Before his last term ended abruptly in a 1999 military coup, Prime Minister Nawaz Sharif dreamed that Pakistan would become an “Asian Tiger,” comparable with the rising economies of Southeast Asia.
Pervez Musharraf and Asif Ali Zardari dashed those hopes: Islamabad is now US$58 billion in debt, and economic growth has slowed to a murmur. Nevertheless, Sharif has swept into power once again with an ambitious vision of Pakistan’s role in the world. “Undoubtedly, our foreign policy demands a brave revision” he told a national television audience in one of his first speeches as prime minister, without which Pakistan “could not become [one of the] Asian Tigers.”
That “brave revision” points in part to a robust naval modernization program, including a major push to revamp Pakistan’s fledgling submarine fleet. As a Muslim-majority country with a fully serviceable Navy (surface vessels, submarines and a naval air arm), the Pakistan Navy (PN) hopes to become “the guardian navy of the Gulf regions.” Haris Khan, a senior analyst at PakDef Military Consortium, an independent Tampa-based think tank, tells The Diplomat in an interview.
Pakistan’s desire for naval modernization is predicated on its sense of strategic position in the complex Indian Ocean region. “Pakistan needs and maintains a balanced navy that can and will play its role effectively and efficiently in the region.” Khan notes. The importance of that role is underscored by a stretch of maritime border at the mouth of the Gulf of Oman and the warm-water Gwadar Port, located just 250 miles from the Straits of Hormuz, a vital chokepoint through which 20 percent of global oil traffic passes daily.
Pakistan’s naval strategy is centered on a number of goals, such as deterring India, keeping sea lanes open to Pakistan’s Karachi port, and ensuring a “stable environment in the North Arabian Sea.” To that end, Sharif has promised that priority will be given to “critical projects,” including building and procuring new submarines and frigates, and constructing new naval bases at Turbat and Gwadar, Khan says.

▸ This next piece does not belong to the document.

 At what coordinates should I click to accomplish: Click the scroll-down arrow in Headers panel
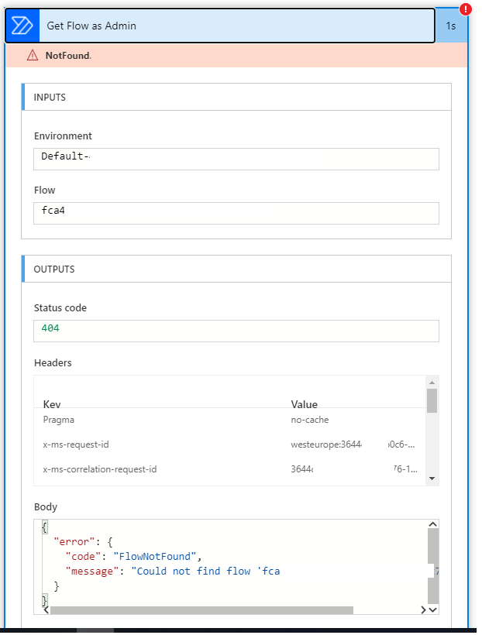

A large corps, with over 25,000 active personnel, including 3,000 Pakistani Marines and 1,000 Special Service Group members, gives Pakistan unique flexibility in conducting missions.
“Pakistan’s naval acquisition strategy can be seen largely as being proactive and innovative.” Khan says. It will need to be, not only to accomplish a host of ambitious regional goals, but to upgrade a submarine fleet in vital need of repair, the crux of the elite forces within the Pakistani Navy. “Two are French DCNS Agosta-70 which are being upgraded and three are AIP powered Agosta 90Bs. Two of the Agosta -90B were built and assembled locally at Karachi Shipyard and Engineering Works (KSEW),” Khan says. The submarines are equipped with French and German torpedoes, French SM-39 missiles and American harpoon missiles.
Although Defense Minister Tanveer Hussain promised that “all necessary resources” would be provided to enhance the Navy in an interview with the Associated Press of Pakistan this summer, being proactive and innovative has historically gotten the aspiring tiger into serious financial trouble.
Sharif’s plan faces familiar pitfalls. Former President Pervez Musharraf’s ambitious Armed Forces Development Plan (AFDP) envisioned a US$15 billion retrofit of Pakistan’s military by 2015, expanding the submarine fleet from eight to twelve. Since 2008, GDP has stagnated with an average annual growth rate of 2.5 percent, and Sharif was even forced to borrow another US$5 billion in his first days in office in a bid to prevent widespread blackouts.
Already a 2008 IMF deal forced the government to abandon a multi-billion dollar deal with Howaldtswerke-Deutsche Werft (HDW) for three U-214 submarines. A tentative US$6 billion deal with China to provide six diesel-electric submarines was also abandoned when Pakistan could not provide collateral. Although the plans are secret, with the Air Force’s AFDP shelved five years ago, “it would be safe to assume that Navy’s AFDP “had a “similar fate,” Khan says.